A 62-year-old Japanese female patient, who had been diagnosed with type 2 diabetes mellitus 10 years prior and was on a stable treatment regimen of metformin, dapagliflozin, and insulin glargine (12 units), noticed that her morning fingerstick glucose readings had dropped to below 70 mg/dL and reduced her insulin self-injection dosage. Within a week thereafter, she developed a fever and right lower abdominal pain and visited our outpatient clinic. Her laboratory findings were as follows: white blood cell count, 9800/μL (reference range: 3300-8600/μL); C-reactive protein, 2.73 mg/dL (27.3 mg/L, reference range: <0.14 mg/dL; <1.4 mg/L); blood glucose, 70 mg/dL (3.89 mmol/L, reference range: 60-110 mg/dL; 3.33-6.11 nmol/L); lactic dehydrogenase, 2609 U/L (reference range: 124-222 U/L); creatinine, 0.93 mg/dL (82.2 μmol/L, reference range: 0.46-0.79 mg/dL; 40.7-69.9 μmol/L); and urinary leukocytosis. Moreover, abdominal computed tomography (CT) revealed pyelonephritis, and a large perirenal tumor. She received oral levofloxacin (500 mg daily) without symptom relief. Several days later, she discontinued all her medications because her fingerstick glucose level decreased to 35 mg/dL (1.94 mmol/L). Re-examination after 1 week revealed spontaneous hypoglycemia (25 mg/dL [1.39 mmol/L]) and impaired renal function (serum creatinine, 1.42 mg/dL [125.5 μmol/L]; blood urea nitrogen, 31.1 mg/dL [11.1 mmol/L], reference range: 8-20 mg/dL [2.9-7.1 mmol/L]); accordingly, she was urgently hospitalized.

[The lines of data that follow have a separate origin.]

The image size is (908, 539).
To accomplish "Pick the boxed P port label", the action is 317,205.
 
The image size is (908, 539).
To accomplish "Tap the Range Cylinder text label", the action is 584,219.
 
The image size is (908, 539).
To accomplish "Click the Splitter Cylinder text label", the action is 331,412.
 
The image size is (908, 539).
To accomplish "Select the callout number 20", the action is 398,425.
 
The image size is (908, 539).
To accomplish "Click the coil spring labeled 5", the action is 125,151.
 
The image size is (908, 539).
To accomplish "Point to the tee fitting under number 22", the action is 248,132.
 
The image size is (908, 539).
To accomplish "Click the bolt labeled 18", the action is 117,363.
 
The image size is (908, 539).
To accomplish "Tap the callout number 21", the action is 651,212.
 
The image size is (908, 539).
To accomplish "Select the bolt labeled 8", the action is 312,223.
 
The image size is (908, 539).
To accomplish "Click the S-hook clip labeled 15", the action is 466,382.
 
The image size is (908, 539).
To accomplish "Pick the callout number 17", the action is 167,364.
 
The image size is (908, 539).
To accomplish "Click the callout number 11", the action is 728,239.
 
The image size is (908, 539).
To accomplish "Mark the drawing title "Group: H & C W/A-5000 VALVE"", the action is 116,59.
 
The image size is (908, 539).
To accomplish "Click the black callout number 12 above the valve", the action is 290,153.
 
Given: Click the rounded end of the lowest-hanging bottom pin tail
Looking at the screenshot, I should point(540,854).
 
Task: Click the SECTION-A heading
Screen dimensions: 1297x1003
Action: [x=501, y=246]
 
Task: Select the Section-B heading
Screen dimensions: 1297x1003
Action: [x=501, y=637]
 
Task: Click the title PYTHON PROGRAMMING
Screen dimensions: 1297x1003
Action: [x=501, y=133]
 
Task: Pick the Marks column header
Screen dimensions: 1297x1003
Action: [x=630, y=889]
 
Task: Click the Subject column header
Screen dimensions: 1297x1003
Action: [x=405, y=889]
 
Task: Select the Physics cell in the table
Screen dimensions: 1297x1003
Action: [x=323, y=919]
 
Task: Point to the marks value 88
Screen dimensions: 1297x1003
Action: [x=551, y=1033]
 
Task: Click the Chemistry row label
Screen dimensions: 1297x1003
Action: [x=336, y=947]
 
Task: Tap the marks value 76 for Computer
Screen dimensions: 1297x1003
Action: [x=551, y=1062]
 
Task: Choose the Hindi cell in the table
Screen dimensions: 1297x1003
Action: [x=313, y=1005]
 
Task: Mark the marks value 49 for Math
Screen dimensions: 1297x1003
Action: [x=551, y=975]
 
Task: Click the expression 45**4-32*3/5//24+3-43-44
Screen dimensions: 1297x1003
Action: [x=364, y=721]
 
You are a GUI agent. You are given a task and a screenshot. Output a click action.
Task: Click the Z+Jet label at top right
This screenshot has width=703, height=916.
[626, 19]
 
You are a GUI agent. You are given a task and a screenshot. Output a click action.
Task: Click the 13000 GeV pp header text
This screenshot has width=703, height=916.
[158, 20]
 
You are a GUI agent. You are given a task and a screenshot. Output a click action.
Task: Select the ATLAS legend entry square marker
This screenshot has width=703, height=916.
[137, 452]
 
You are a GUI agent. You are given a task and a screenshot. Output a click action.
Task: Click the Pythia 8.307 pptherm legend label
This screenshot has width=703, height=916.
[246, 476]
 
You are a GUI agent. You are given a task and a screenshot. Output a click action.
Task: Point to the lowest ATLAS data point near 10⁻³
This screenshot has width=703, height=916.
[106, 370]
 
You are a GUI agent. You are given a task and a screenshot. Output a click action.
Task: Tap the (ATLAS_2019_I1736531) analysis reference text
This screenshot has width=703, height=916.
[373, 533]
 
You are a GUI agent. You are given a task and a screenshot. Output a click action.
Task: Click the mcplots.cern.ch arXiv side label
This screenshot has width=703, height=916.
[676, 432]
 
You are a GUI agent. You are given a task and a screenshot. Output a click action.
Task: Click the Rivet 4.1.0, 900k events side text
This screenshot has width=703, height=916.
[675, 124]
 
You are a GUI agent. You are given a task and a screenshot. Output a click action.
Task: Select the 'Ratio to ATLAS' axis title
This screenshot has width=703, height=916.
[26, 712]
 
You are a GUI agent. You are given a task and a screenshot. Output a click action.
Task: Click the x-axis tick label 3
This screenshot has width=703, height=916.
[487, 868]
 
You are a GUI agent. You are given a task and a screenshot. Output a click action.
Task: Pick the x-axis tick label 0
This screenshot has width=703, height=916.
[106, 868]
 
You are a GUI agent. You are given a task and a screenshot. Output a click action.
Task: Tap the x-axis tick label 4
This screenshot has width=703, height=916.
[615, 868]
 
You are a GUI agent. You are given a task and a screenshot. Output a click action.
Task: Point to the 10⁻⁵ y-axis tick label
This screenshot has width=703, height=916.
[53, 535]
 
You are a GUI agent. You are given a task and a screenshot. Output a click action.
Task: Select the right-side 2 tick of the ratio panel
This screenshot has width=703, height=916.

Upon admission, she had a height of 165.0 cm and a weight of 85.4 kg. She had a blood pressure of 117/65 mmHg, a pulse rate of 114 beats/min, a clear consciousness level with no cognitive, behavioral, or psychomotor impairment, a body temperature of 37.4 °C, and an oxygen saturation of 100% on room air. The only remarkable finding upon physical examination was tenderness in the right lower quadrant of her abdomen. The findings of the endocrine tests when her blood sugar level was 32 mg/dL (1.78 mmol/L) were as follows: immunoreactive insulin, 1.0 μU/mL (7.2 pmol/L) (reference range: 5-25 μU/mL [35.9-179.4 pmol/L]); C-peptide, 0.89 ng/mL (0.29 nmol/L) (reference range: 0.61-2.09 ng/mL [0.2-0.69 nmol/L]); growth hormone, 0.68 ng/mL (0.68 μg/L) (reference range: 5-25 ng/mL [5-25 μg/L]); IGF-1, 21 ng/mL (2.7 nmol/L) (age-adjusted normal: 68-196 μg/L, [8.9-25.6 nmol/L]); cortisol, 19.8 µg/dL (546.3 nmol/L) (reference range: 4.0-18.3 µg/dL [110.4-504.9 nmol/L]); adrenocorticotropic hormone, 33.9 pg/mL (7.46 pmol/L) (reference range: 6.6-63.2 pg/mL [1.5-13.9 pmol/L]); anti-insulin antibody lower than the detectable limit of 0.4 U/mL; soluble interleukin 2 receptor, 4410 U/mL (reference range: 157-474 U/mL); and CA125, 326.8 U/mL (reference range: <35 U/mL). No hemolysis was observed in any of the above plasma or serum samples. Arterial blood gas analysis revealed respiratory alkalosis and lactic acidosis as follows: pH, 7.434; pCO₂, 24.8 mmHg; pO₂, 93 mmHg; HCO₃⁻, 16.6 mEq/L; extracellular base excess, −8 mmol/L; lactate, 46.6 mg/dL (5.2 mmol/L) (reference range: 3-17 mg/dL [0.33-1.89 mmol/L]); and a high anion gap of 24.1. Subsequent plain thoracic and abdominal CT revealed significant enlargement of the perinephric tumor within the week (Fig. 1).

Figure 1.

Computed tomographic scan at the first outpatient visit. Coronal (A) and axial (B) planes of the abdomen showing bilateral perirenal tumors (arrows).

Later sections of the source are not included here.